SOURCE:
--- --- ---

Those adept at multi-tasking could even watch several sports simultaneously care of Sky's mosaic channel. Perhaps it was the London setting, where so many Kiwis have done time, or maybe it was simply superior coverage (well every Kiwi journo appeared to be there). Winter water cooler conversation revolved not around the All Blacks but whether or not China could take out the diving, or if the Italians would win at shooting.
Only a year after our eyes were glued to the box for the Rugby World Cup, we were more than prepared to hang out at home watching the Olympics unfold on the other side of the world.

--- --- ---

DATA EXTRACT:
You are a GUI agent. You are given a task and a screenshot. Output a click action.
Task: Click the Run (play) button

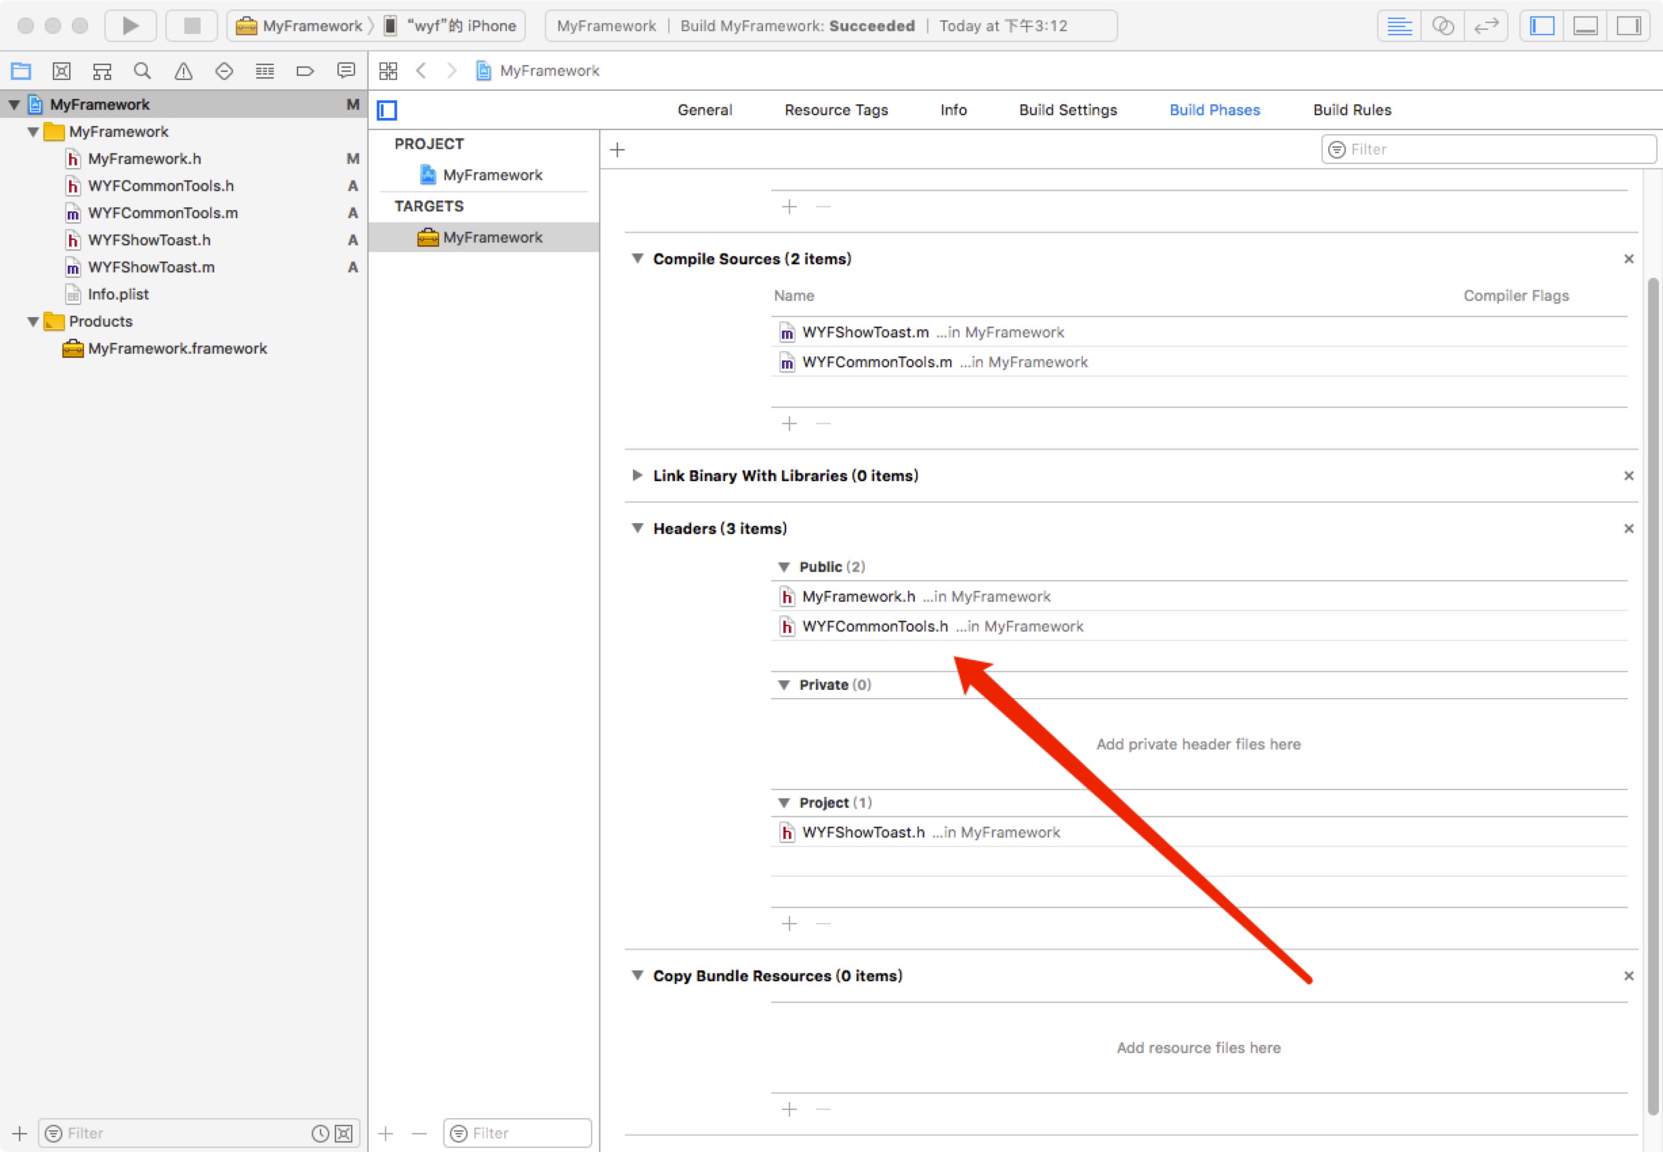(x=131, y=26)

--- --- ---

BRIEF: Continue the passage above about Kiwis watching the Olympics at home on television, picking up after its final sentence.

TASK RESULT:
Bye bye TVNZ 7, hello Shopping Channel
On the surface, it appeared an incongruous move: New Zealand's only public service channel scotched for its polar opposite, a frequency dedicated to 24 hours of live and pre-recorded advertising. But, strictly speaking, TVNZ 7 was not transformed into the Shopping Channel. Considered too costly to run, the Government pulled the plug on the channel that brought us the likes of The Good Word, Media 7, Back Benches, Talk Talk and a range of smart docos and leased it to the Ogilvy ad agency. Eva Longoria was whisked out to New Zealand for the glamorous launch of the Shopping Channel, a wall-to-wall promotion of all the artificial candles, convection ovens and fitness gear you never knew you didn't want. Celebrity faces Candy Lane, Monty Betham and Mike Puru are among those flogging all of the above, although recent industry talk suggests the channel is struggling.